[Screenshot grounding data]
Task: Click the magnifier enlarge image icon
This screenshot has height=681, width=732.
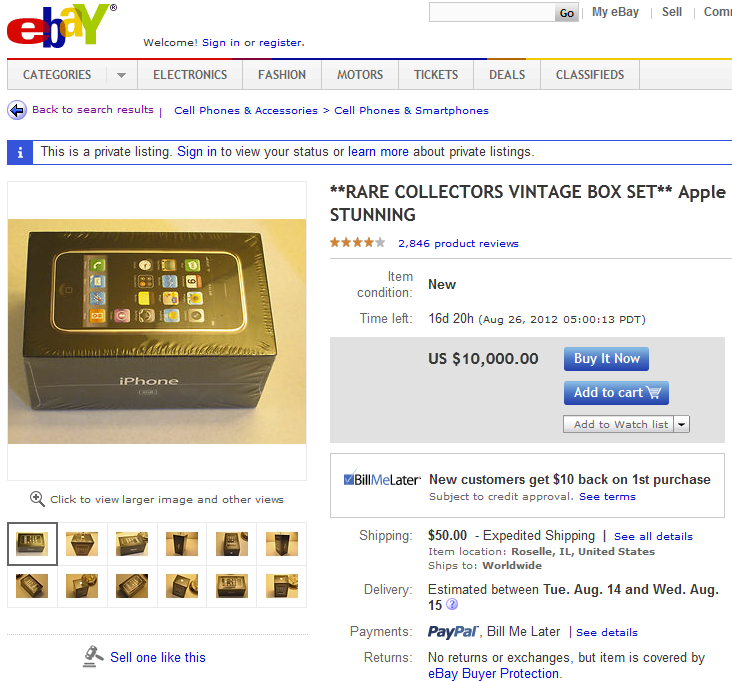Action: click(x=37, y=499)
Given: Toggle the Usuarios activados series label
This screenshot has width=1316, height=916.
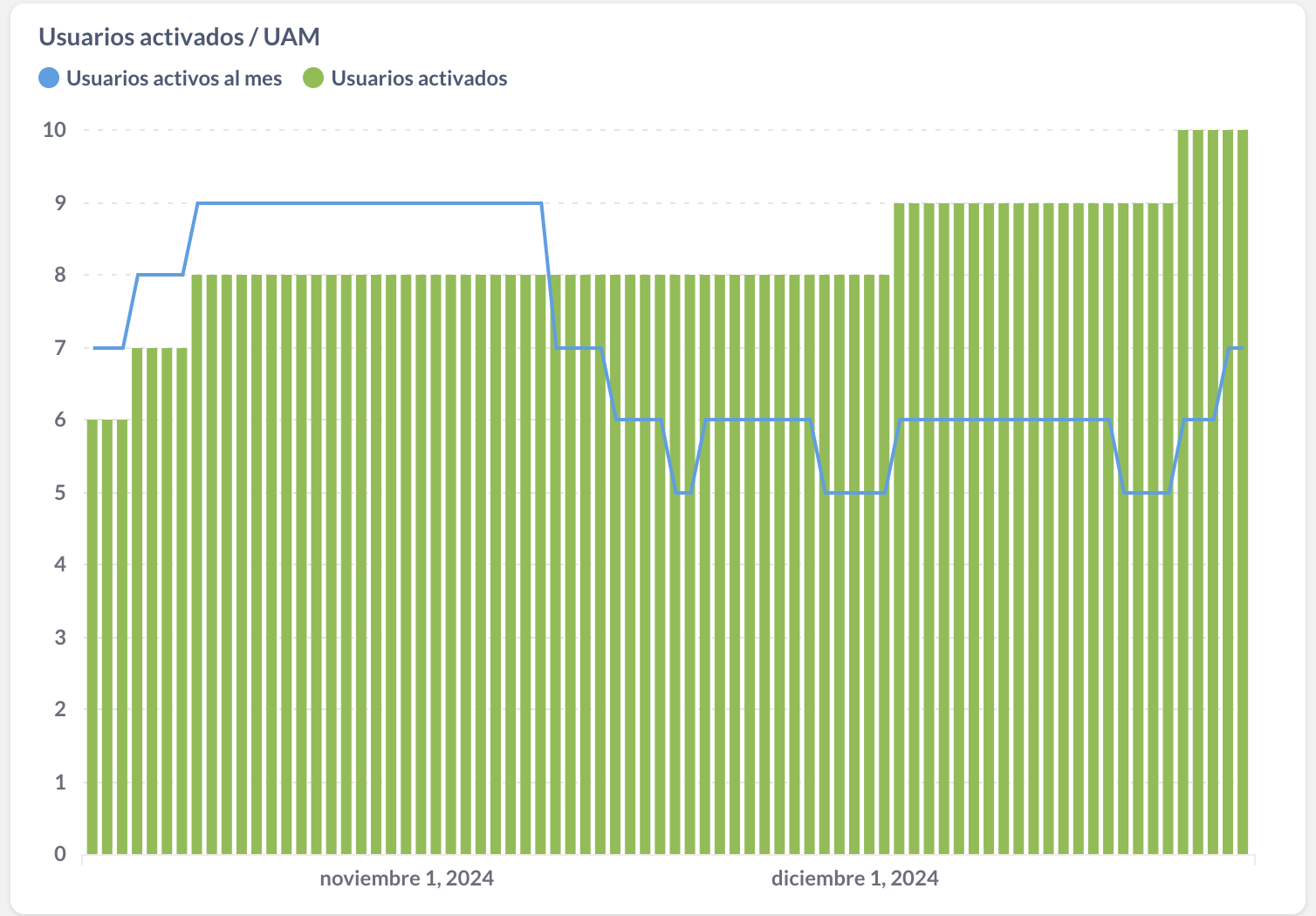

Directions: Please retype exactly the lines from the one containing "Given: Toggle the" to the last line of the records above, both included, without any pictures.

The answer:
Given: Toggle the Usuarios activados series label
This screenshot has width=1316, height=916.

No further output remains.